In NGINX’s config, we want to add the following to each server block configuration:

location ^~ /.well-known/acme-challenge/ {
    default_type "text/plain";
    root /home/www/letsencrypt;
}

When this is in place, whenever a HTTP client makes a request to /.well-known/acme-challenge/TOKEN for the your domain, it will serve the file from /home/www/letsencrypt/TOKEN. This is how the HTTP-01 challenge works.

Generally, adding this in /etc/nginx/global/global.conf and including this file (usually already done by a default install) in each *.conf file in /etc/nginx/conf.d/ is recommended.

The way I normally do this is to create a file /etc/nginx/global/letsencrypt.conf with:

location ^~ /.well-known/acme-challenge/ {
    default_type "text/plain";
    root /home/www/letsencrypt;
}

Then in each server block, for the port 80 listener, I have:

server {
    listen 80;
    server_name www.MYDOMAIN.com;
    include global/letsencrypt.conf;
    location / {
        return 301 https://$server_name$request_uri;
    }
}

This is a normal practice, that I redirect HTTP requests to HTTPS. However, any HTTP request to /.well-known/acme-challenge/ (used by the HTTP-01 challence), is served from /home/www/letsencrypt

certbot-auto

Install certbot-auto

wget https://dl.eff.org/certbot-auto
chmod a+x certbot-auto
mv certbot-auto /usr/local/bin

Add a certificate for a domain

certbot-auto certonly --webroot -w /home/www/letsencrypt -d domain.com

You need to make sure certbot-auto has write permissions to the direction given with the -w parameter.

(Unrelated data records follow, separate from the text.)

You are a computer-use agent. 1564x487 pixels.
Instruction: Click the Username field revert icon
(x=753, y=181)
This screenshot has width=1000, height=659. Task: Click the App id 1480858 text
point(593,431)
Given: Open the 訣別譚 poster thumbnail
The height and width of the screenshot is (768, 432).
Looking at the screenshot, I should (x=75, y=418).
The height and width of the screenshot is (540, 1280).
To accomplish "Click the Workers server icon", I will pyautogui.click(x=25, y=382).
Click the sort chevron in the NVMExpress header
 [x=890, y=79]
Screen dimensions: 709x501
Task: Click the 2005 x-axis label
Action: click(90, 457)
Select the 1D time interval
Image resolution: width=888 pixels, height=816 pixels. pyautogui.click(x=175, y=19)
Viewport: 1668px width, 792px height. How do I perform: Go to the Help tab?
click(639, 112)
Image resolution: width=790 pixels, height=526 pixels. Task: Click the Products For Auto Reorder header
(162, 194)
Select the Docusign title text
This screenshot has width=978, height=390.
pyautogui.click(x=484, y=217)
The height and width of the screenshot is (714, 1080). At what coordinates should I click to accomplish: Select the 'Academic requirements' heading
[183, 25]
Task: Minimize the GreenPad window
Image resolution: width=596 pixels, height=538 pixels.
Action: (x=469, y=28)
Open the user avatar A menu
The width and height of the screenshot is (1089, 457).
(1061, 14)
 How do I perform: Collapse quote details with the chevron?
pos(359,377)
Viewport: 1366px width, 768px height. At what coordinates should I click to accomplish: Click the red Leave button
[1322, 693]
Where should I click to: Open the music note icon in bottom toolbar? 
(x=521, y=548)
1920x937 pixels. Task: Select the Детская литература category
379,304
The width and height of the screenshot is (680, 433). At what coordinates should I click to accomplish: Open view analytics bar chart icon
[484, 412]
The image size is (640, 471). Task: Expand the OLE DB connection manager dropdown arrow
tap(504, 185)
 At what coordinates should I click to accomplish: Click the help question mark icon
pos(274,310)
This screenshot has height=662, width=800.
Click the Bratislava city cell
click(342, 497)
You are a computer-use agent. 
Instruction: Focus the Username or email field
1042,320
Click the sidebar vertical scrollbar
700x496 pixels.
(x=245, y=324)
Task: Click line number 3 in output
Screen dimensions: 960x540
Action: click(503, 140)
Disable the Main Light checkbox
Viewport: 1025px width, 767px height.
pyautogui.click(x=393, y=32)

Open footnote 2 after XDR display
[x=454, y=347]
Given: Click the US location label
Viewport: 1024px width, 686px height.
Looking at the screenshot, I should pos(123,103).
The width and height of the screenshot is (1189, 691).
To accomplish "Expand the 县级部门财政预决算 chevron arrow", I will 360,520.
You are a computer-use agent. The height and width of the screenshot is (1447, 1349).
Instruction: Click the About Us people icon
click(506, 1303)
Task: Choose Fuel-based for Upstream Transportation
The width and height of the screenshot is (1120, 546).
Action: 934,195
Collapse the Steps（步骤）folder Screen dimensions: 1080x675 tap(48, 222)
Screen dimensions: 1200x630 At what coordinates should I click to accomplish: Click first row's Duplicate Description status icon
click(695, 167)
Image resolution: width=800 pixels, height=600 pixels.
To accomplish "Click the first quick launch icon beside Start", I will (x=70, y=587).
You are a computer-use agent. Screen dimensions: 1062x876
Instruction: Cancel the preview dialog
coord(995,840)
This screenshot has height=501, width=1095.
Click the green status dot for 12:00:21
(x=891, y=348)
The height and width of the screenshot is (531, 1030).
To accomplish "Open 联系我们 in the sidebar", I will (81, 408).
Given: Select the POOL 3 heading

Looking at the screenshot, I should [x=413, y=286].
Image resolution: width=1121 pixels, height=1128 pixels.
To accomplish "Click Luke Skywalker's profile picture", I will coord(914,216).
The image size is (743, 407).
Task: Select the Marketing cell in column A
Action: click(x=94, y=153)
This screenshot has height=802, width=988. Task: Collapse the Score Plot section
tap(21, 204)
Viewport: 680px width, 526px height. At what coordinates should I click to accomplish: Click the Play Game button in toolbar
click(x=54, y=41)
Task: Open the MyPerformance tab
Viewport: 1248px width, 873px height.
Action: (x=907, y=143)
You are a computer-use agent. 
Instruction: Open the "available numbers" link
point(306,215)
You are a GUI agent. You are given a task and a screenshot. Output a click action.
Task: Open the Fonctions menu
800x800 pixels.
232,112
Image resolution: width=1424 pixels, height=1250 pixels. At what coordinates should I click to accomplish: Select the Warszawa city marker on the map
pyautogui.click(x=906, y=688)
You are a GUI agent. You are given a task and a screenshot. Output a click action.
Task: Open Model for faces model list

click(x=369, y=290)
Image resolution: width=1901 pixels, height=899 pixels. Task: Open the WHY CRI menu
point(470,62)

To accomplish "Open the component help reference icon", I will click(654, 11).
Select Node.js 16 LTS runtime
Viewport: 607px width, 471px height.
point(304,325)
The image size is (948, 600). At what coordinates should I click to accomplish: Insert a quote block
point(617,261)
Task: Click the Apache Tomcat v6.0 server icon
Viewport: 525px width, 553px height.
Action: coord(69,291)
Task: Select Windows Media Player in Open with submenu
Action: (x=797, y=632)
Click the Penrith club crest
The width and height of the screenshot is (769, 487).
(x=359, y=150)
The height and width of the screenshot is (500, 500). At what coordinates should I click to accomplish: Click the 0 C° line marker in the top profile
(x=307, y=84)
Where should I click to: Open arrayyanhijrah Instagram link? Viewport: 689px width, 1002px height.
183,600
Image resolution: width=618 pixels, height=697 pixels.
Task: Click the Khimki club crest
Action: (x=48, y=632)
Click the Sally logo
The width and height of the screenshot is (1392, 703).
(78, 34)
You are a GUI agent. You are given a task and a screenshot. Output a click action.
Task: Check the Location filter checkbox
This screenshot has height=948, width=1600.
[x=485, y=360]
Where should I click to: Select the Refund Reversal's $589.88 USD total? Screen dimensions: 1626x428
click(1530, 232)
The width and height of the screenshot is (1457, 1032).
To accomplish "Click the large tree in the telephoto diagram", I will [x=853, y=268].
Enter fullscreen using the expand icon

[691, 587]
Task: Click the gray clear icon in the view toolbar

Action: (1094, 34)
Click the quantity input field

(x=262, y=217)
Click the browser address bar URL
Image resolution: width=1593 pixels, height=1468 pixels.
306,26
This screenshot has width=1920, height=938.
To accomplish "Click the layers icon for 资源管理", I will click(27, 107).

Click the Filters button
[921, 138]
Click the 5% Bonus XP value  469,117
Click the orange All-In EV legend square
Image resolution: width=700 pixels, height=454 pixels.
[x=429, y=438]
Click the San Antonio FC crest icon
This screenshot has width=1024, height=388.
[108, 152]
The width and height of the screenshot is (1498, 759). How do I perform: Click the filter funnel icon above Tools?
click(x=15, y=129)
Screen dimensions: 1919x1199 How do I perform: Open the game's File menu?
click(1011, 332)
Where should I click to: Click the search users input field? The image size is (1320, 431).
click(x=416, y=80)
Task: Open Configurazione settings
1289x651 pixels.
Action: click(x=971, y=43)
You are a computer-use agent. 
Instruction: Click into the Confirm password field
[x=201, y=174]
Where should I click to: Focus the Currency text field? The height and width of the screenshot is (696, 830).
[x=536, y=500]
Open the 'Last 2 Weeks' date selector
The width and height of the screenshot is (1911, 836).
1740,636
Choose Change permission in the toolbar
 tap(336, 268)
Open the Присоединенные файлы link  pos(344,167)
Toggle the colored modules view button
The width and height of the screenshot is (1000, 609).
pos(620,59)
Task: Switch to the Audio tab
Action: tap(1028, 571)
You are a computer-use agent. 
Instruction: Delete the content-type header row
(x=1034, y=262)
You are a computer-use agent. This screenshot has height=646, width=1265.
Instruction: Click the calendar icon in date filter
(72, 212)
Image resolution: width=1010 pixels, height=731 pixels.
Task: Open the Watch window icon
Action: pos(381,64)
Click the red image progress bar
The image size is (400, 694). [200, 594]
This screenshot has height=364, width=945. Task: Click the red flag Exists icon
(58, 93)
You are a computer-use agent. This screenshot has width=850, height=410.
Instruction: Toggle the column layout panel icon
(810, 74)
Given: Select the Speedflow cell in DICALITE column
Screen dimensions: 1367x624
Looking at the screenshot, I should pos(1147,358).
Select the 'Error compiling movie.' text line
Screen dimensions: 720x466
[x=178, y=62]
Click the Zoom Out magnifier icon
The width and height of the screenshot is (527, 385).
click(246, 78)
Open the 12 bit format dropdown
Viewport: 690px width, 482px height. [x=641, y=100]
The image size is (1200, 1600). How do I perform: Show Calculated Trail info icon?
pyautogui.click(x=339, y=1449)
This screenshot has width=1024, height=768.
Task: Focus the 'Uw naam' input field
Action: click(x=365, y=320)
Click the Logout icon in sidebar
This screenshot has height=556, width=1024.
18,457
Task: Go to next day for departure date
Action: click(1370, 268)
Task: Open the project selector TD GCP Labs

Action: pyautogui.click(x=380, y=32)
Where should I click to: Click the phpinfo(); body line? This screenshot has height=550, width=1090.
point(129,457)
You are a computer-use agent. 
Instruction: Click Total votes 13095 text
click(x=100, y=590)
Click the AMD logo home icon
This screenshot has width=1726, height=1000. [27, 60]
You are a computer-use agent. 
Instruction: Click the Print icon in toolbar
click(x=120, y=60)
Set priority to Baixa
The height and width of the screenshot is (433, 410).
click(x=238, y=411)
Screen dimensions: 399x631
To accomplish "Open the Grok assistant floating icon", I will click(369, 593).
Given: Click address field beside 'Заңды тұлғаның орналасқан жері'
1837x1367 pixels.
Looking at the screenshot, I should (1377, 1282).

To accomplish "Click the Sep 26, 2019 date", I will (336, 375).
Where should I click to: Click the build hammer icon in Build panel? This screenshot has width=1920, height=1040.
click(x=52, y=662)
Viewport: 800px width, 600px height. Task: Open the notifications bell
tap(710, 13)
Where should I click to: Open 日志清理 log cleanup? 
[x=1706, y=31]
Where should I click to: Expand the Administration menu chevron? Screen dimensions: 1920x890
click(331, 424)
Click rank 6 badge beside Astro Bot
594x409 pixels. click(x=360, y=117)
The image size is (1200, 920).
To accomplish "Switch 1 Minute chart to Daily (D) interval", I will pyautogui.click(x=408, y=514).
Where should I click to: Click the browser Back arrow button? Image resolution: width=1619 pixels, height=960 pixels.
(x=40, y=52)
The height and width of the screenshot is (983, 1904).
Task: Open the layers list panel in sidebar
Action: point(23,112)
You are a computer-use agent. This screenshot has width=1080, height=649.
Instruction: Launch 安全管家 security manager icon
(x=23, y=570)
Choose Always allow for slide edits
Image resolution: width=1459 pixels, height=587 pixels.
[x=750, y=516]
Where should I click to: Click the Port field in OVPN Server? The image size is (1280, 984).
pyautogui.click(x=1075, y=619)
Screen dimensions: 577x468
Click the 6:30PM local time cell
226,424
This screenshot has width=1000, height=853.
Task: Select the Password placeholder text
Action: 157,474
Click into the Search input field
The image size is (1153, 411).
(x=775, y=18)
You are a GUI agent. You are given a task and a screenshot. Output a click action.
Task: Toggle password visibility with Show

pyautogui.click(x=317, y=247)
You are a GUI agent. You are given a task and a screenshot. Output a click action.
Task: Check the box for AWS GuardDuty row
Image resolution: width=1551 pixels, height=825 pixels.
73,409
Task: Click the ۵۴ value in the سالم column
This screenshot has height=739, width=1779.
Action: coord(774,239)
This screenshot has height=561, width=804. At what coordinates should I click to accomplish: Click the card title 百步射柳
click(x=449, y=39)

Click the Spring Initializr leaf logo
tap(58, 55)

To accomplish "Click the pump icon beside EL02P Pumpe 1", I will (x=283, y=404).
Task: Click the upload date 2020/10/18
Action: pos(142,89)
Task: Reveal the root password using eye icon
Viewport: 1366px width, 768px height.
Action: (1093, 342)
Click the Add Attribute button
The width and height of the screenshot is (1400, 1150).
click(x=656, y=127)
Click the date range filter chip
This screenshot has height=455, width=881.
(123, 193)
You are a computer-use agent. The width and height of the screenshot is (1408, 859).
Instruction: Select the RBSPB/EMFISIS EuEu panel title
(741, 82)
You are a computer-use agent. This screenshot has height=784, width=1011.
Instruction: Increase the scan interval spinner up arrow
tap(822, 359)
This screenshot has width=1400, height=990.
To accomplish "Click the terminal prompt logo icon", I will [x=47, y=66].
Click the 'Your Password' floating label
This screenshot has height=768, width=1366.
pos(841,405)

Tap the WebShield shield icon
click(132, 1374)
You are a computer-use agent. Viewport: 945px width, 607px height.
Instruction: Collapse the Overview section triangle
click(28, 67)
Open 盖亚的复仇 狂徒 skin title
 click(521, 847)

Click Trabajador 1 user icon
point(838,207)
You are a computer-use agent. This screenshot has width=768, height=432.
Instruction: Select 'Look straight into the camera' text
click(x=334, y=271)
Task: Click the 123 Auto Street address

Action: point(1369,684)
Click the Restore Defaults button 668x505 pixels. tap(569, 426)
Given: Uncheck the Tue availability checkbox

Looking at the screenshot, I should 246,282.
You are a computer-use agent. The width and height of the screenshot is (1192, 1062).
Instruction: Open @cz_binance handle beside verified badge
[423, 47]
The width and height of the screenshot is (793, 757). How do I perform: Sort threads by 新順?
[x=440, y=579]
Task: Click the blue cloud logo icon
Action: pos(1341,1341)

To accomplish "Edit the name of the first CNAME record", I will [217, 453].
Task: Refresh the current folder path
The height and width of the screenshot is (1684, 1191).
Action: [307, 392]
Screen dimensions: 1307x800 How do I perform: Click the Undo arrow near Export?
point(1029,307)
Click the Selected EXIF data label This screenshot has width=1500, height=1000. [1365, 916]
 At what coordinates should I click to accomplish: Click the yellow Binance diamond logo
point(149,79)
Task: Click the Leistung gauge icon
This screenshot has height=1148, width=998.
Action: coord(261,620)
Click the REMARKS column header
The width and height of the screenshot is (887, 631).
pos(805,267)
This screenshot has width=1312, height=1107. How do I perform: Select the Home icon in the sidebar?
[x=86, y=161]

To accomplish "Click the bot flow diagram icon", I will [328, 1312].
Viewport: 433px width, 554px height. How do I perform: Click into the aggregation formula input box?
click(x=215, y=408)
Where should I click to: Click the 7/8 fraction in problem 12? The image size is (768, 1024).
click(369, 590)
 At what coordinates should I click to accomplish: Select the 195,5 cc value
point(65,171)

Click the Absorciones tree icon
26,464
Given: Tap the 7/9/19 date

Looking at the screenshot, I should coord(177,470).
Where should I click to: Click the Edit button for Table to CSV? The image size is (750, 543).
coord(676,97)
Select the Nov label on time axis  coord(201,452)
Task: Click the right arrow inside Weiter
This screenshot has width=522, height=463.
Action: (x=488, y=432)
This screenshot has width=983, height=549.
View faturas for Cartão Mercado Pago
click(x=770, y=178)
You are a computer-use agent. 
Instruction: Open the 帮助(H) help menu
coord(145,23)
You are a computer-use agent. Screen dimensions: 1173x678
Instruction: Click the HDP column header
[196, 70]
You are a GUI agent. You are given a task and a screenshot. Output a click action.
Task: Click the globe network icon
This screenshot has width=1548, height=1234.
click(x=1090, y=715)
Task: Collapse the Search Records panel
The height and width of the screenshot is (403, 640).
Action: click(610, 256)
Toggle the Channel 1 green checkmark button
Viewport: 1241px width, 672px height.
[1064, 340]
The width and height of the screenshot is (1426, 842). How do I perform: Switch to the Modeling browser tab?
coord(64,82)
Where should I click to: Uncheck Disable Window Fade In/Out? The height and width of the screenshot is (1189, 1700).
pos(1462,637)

If you want to do a dry run, to check whether the HTTP-01 challenge is successful or not, without actually creating a certiticate - you can run:

certbot-auto certonly --webroot -w /home/www/letsencrypt -d domain.com --dry-run

Configure NGINX server blocks

In each domain’s server block add the follow, but use your own domain name for the certificate paths.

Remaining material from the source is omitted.